Artigo escrito por Edgard Steffen

09 de Outubro de 2021 às 00:01
Cruzeiro do Sul [email protected]
(Crédito: ARQUIVO PESSOAL)

O tempo... esse implacável metrônomo
(Versos para Moacir Martins -- A.C. Penna)

Diálogo da 3ª Idade. -- Não aguento mais essa rotina da pandemia. Tudo sempre igual. -- Igual coisa nenhuma. Cada dia dói uma junta diferente...

A ONU reservou o 1º de outubro como Dia Internacional do Idoso e a OMS, por sua vez, definiu Envelhecimento Saudável como processo de desenvolvimento e manutenção da capacidade funcional que permite o bem-estar em idade avançada. Objetivo: chamar a atenção da comunidade mundial para o aumento da população de anciãos e para os problemas ligados ao envelhecimento. As estatísticas apontam que os idosos beiram os 30 milhões (14,3% da população brasileira) e as projeções para a próxima década indicam que o grupo com idade superior a 60 anos será maior que a faixa etária 0 a 14 anos.

Difícil, nestes anos de pandemia, sobreviventes verem os amigos partirem, sem poder pranteá-los junto com as respectivas famílias.

Dos velhos amigos que permaneceram em Indaiatuba só me restavam dois: por coincidência, dois barbeiros que gostavam de cantar. Faziam parte de um trio (Rubinho, Clóvis e Moacir) desfeito pelos respectivos casamentos. Afinadíssimos, eram parte da trilha sonora nos tempos do Bar Rex.

O sobrevivente Clóvis Civolani, 91 anos, usa marcapasso mas está bem. Aposentou a navalha e a máquina de tosar cabelo (herdados do pai) há muito tempo. Alto, boa pinta, fazia parte daqueles jovens que fundaram o Guaianazes para jogar vôlei e bola-ao-cesto. Era o maior sucesso com as meninas (como eram chamadas as adolescentes; nem brotos nem minas). Cordato, temperamento afável, religioso, homem de família. Numa das últimas vezes que o encontrei, trocara os bares pelo coro da matriz.

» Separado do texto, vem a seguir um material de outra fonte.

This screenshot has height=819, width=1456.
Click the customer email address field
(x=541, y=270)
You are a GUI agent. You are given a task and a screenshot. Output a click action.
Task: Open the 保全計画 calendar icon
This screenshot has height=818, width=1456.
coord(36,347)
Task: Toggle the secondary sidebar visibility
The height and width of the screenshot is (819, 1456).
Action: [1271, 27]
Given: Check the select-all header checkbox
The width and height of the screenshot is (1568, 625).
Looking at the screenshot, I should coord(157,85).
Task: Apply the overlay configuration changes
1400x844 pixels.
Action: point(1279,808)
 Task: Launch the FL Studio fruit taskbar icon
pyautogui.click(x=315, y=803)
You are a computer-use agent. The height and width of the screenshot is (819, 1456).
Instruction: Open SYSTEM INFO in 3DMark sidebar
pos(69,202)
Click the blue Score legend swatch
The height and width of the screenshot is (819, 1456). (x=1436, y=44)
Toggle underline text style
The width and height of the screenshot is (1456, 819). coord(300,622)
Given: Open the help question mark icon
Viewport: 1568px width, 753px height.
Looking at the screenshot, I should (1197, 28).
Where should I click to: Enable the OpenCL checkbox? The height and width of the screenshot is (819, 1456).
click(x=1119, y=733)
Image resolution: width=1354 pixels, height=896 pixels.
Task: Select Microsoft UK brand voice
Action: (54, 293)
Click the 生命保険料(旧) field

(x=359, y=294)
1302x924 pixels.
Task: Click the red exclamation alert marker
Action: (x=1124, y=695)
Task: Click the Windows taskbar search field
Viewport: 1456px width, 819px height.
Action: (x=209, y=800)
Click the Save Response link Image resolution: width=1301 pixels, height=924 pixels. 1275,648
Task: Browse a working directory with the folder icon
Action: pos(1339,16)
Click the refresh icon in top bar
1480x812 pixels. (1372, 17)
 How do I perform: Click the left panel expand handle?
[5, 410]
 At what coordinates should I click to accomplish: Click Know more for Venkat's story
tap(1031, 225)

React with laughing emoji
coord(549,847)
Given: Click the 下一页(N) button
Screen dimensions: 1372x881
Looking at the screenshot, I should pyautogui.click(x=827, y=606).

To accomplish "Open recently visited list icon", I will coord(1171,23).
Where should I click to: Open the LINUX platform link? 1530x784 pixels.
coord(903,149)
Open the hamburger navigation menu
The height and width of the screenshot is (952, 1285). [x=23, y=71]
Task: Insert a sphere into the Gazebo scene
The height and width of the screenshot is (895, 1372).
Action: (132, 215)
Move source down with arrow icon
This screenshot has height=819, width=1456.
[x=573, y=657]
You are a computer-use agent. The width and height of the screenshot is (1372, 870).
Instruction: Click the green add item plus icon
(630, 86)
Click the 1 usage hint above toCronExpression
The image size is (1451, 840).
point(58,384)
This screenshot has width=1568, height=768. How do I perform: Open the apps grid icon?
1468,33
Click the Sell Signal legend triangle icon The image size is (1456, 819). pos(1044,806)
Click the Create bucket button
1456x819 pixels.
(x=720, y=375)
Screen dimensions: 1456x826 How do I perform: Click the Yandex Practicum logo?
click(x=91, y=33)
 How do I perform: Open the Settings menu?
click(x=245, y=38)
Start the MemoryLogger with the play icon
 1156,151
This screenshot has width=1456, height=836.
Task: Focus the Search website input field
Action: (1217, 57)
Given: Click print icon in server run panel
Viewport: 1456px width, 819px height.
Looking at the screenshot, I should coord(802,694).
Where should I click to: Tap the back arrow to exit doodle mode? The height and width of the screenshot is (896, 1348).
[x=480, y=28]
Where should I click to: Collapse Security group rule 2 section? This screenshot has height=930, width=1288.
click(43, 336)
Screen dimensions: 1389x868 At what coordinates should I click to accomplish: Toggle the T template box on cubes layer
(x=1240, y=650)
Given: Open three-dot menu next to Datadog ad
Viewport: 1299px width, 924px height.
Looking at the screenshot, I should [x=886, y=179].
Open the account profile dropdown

O outro amigo -- Moacir Martins -- nos deixou este ano. Tinha DNA musical. Seu pai era professor de música e maestro da banda municipal; seu irmão caçula, precoce musicista, tocava vários instrumentos. Ao Moacir -- estatura média, voz pausada e temperamento do bem -- Indaiatuba bastava. Nunca se afastou de sua terra mais que algumas dezenas de quilômetros. Seu primeiro trabalho foi o de vaga-lume no Cine Rex. Desde que aprendeu a profissão de Fígaro, exerceu-a no mesmo quarteirão da mesma rua. Tão presente quanto os petrechos profissionais, o violão fazia parte do cenário. Nas folgas, dedilhava-o plangente (como o fez no dia da morte de Chico Viola, Rei da Voz ) ou álacre (quando o São Paulo vencia algum jogo importante).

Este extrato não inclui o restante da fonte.